Where VantageScore Is Commonly Used
VantageScore is widely used by free credit monitoring platforms — Credit Karma, Chase Credit Journey, and similar tools. Its role in formal lending is growing too. According to CNBC, 21 large mortgage lenders were part of the first wave to begin using VantageScore 4.0 following the FHFA's policy change, with Freddie Mac already processing loans under the new model.
So the score most consumers see day-to-day is still typically a VantageScore — but its relevance to formal lending decisions is no longer limited to monitoring platforms.
This still creates a gap worth knowing about. Your free score may look healthy, but the score your mortgage lender pulls could be different — and from a model you've never seen.
Which Score to Check Before Applying
|
If You're Applying For |
Score to Focus On |
|
Mortgage |
FICO Score 2, 4, or 5 |
|
Auto Loan |
FICO Auto Score or FICO Score 8 |
|
Credit Card |
FICO Bankcard Score or FICO Score 8 |
|
General Monitoring |
VantageScore 3.0 (widely available free) |
If you're preparing for a major loan application, it's worth checking which FICO version your lender uses rather than relying on a free monitoring score. Many lenders will tell you if you ask.
Conclusion
VantageScore and FICO both measure credit risk using the same 300–850 scale — but with different rules for factor weights, collections, history requirements, and inquiry windows. For everyday monitoring, VantageScore is more accessible. For major lending decisions, FICO — often a specific version — is what most lenders actually use.
Frequently Asked Questions
Is FICO or VantageScore more accurate?
Neither is more accurate — they're different models reading the same credit report. Each measures credit risk through a different formula. "Accuracy" depends on what the lender needs, not which number is higher.
Can my FICO and VantageScore differ significantly?

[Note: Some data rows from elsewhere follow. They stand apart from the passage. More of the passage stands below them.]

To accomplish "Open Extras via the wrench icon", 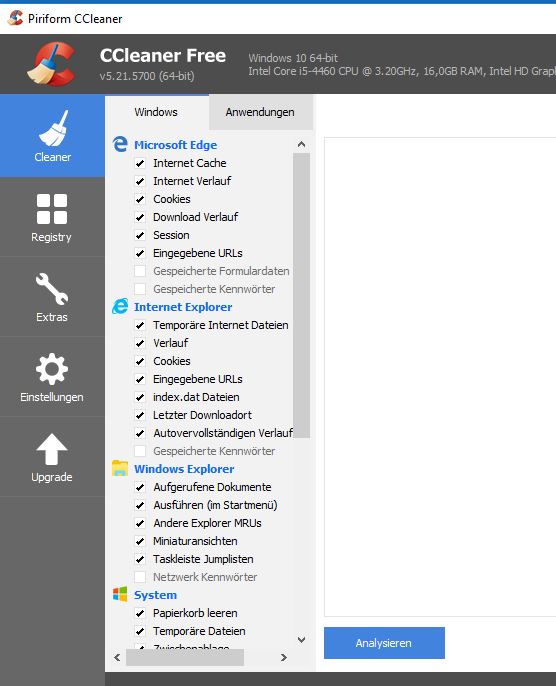I will coord(52,289).
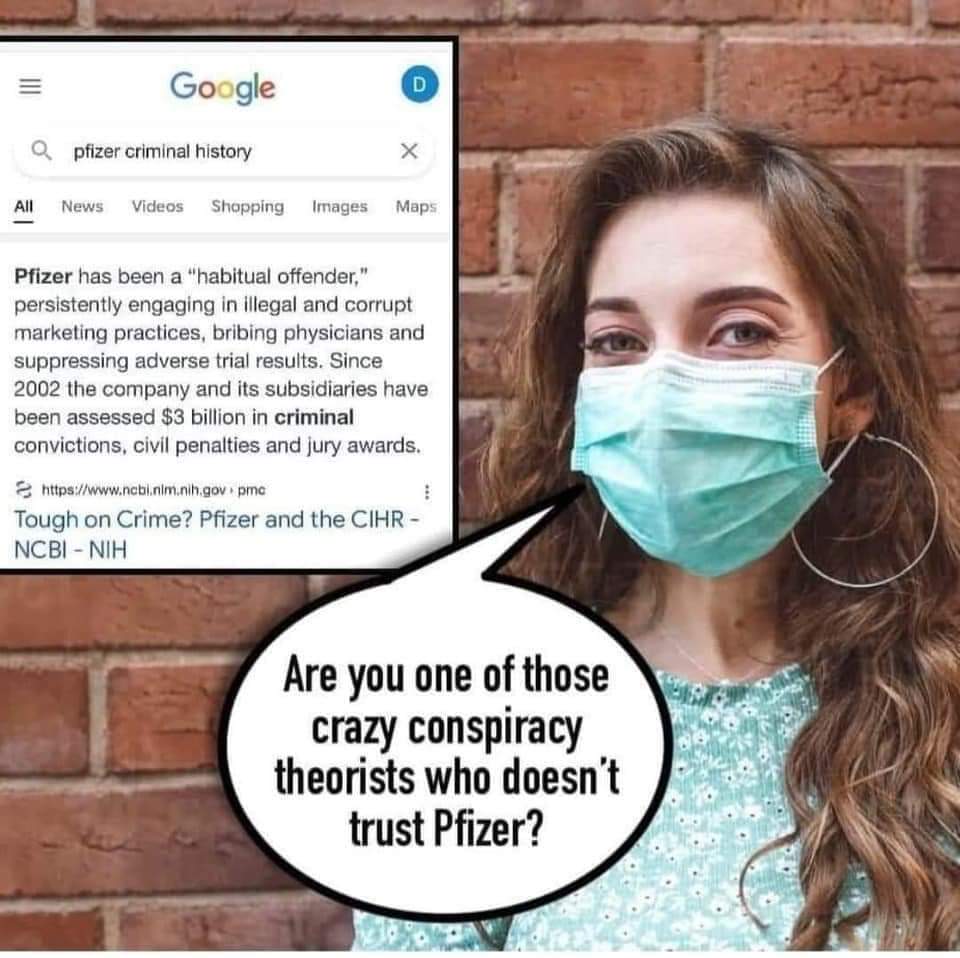Image resolution: width=960 pixels, height=958 pixels.
Task: Click the speech bubble about trusting Pfizer
Action: point(446,753)
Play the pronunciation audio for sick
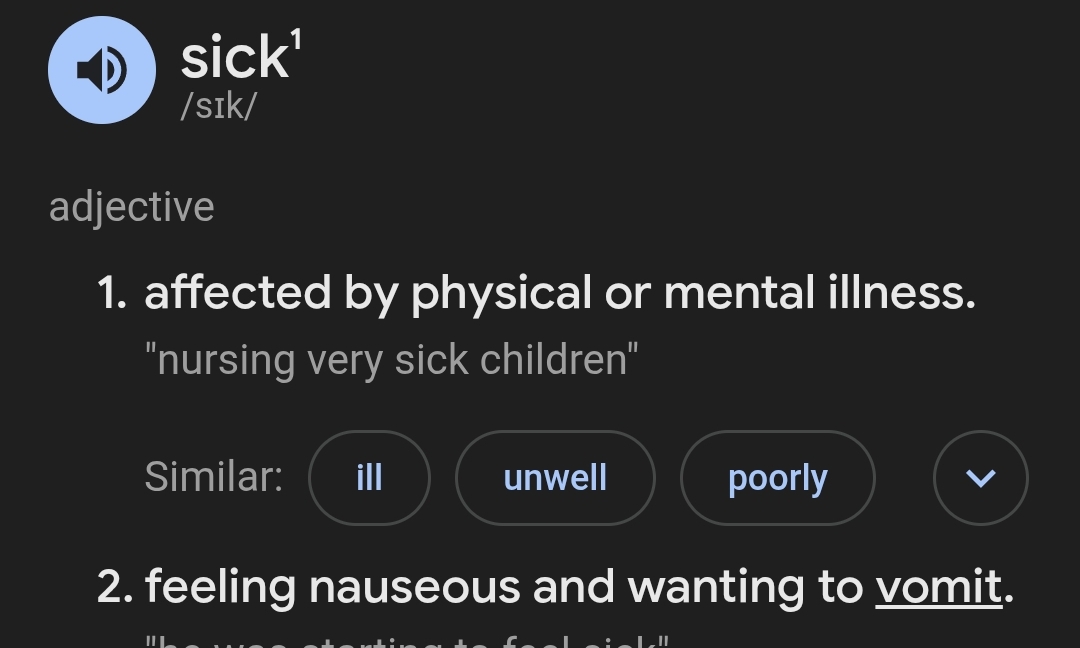Image resolution: width=1080 pixels, height=648 pixels. [102, 70]
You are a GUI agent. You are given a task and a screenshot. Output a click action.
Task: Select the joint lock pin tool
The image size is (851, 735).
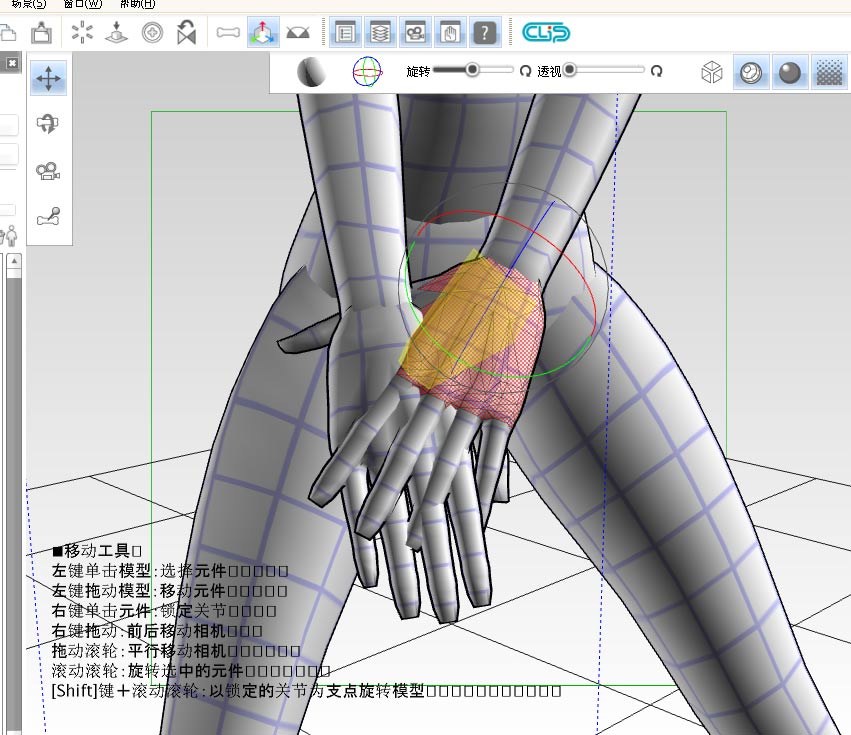(48, 215)
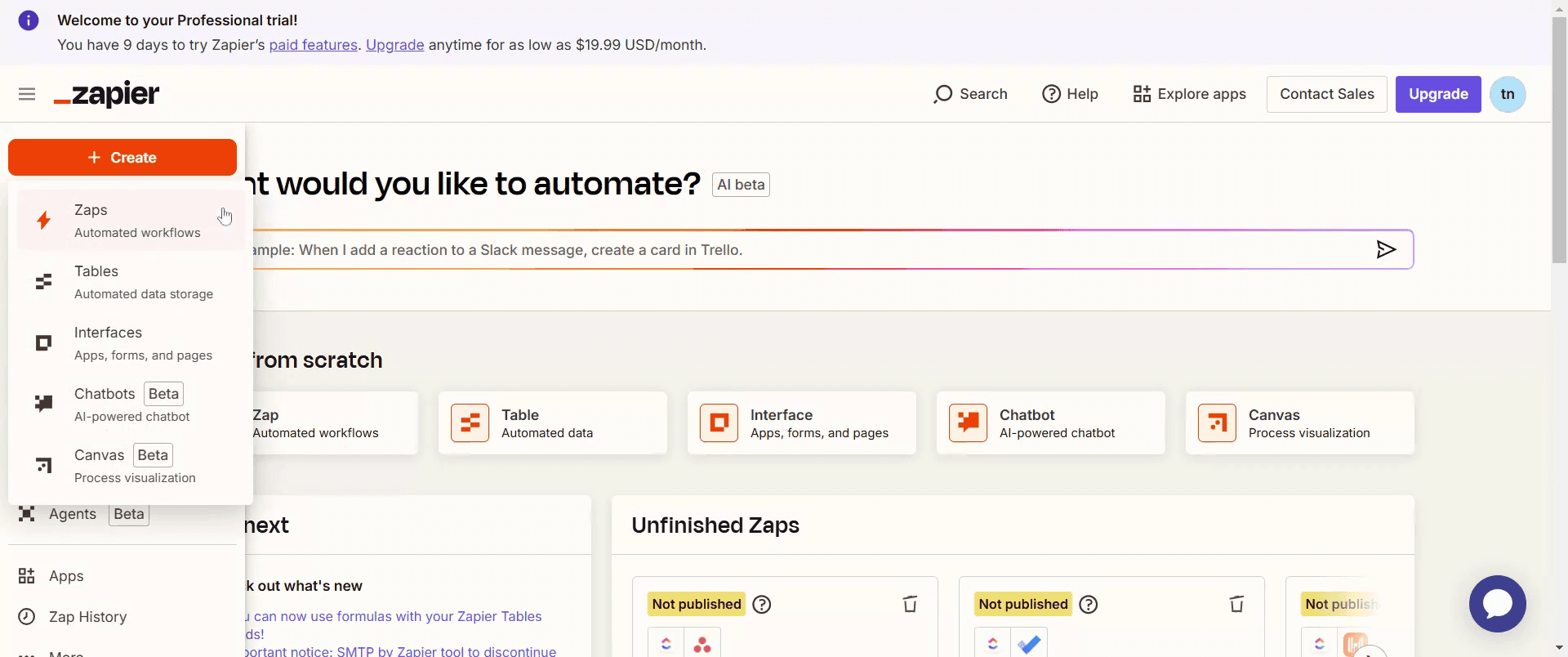Click help icon beside first Not published badge

coord(762,604)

Yes. A 20–50 point gap is common, especially if you have paid collections, high utilization, or a short credit history. The models weigh these factors differently, which drives most of the divergence.
Which credit score do mortgage lenders use?

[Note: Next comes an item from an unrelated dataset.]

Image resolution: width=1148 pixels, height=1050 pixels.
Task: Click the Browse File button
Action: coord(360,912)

Most mortgage lenders use FICO Score 2, 4, or 5 — older versions required by Fannie Mae and Freddie Mac. FICO Score 8, which most monitoring tools show, is generally not used for mortgage decisions.
Can I have a VantageScore but no FICO score?
Yes. VantageScore only requires one account reported within the last 24 months. FICO requires an account open for at least six months with recent reporting. New-to-credit consumers often have a VantageScore before they qualify for a FICO score.
Does improving one score automatically improve the other?
Largely yes — the underlying behaviors that help both scores are the same: on-time payments, lower utilization, and limited new credit applications. The exact point impact may differ between models, but positive credit habits benefit both.